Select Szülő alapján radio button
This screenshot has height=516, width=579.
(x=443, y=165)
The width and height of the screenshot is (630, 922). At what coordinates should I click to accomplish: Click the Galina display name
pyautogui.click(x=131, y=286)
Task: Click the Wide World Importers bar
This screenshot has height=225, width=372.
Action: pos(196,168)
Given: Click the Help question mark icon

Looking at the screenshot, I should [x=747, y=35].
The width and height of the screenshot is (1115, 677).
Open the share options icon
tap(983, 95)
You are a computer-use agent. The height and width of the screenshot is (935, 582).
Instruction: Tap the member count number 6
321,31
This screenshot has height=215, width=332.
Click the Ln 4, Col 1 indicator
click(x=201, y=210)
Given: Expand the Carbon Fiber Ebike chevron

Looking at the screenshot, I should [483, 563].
* * *
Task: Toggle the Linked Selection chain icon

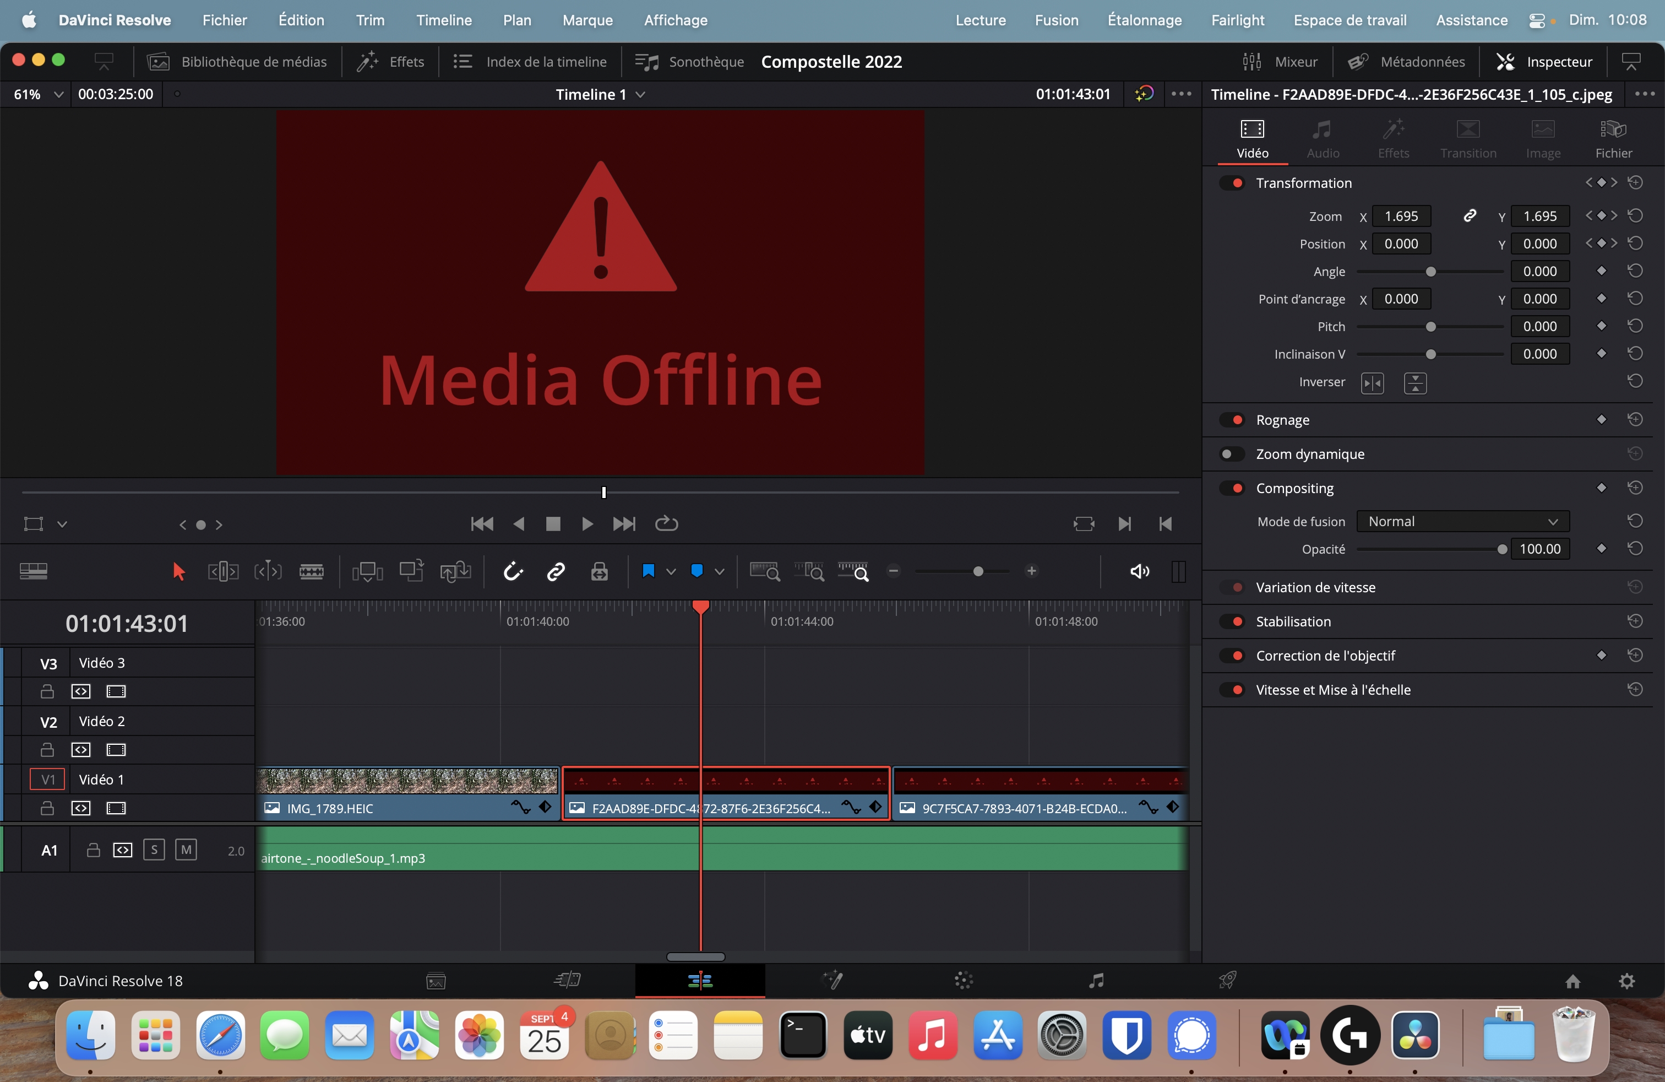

• [Aim]: Lay out the material from the line with "Given: Click the Help question mark icon" to the line with "Looking at the screenshot, I should [483, 563].", both included, as a Markdown table with the columns Number and Entry, leaving out blank lines.

• [The result]:
| Number | Entry |
|---|---|
| 1 | Given: Click the Help question mark icon |
| 2 | Looking at the screenshot, I should [x=747, y=35]. |
| 3 | The width and height of the screenshot is (1115, 677). |
| 4 | Open the share options icon |
| 5 | tap(983, 95) |
| 6 | You are a computer-use agent. The height and width of the screenshot is (935, 582). |
| 7 | Instruction: Tap the member count number 6 |
| 8 | 321,31 |
| 9 | This screenshot has height=215, width=332. |
| 10 | Click the Ln 4, Col 1 indicator |
| 11 | click(x=201, y=210) |
| 12 | Given: Expand the Carbon Fiber Ebike chevron |
| 13 | Looking at the screenshot, I should [483, 563]. |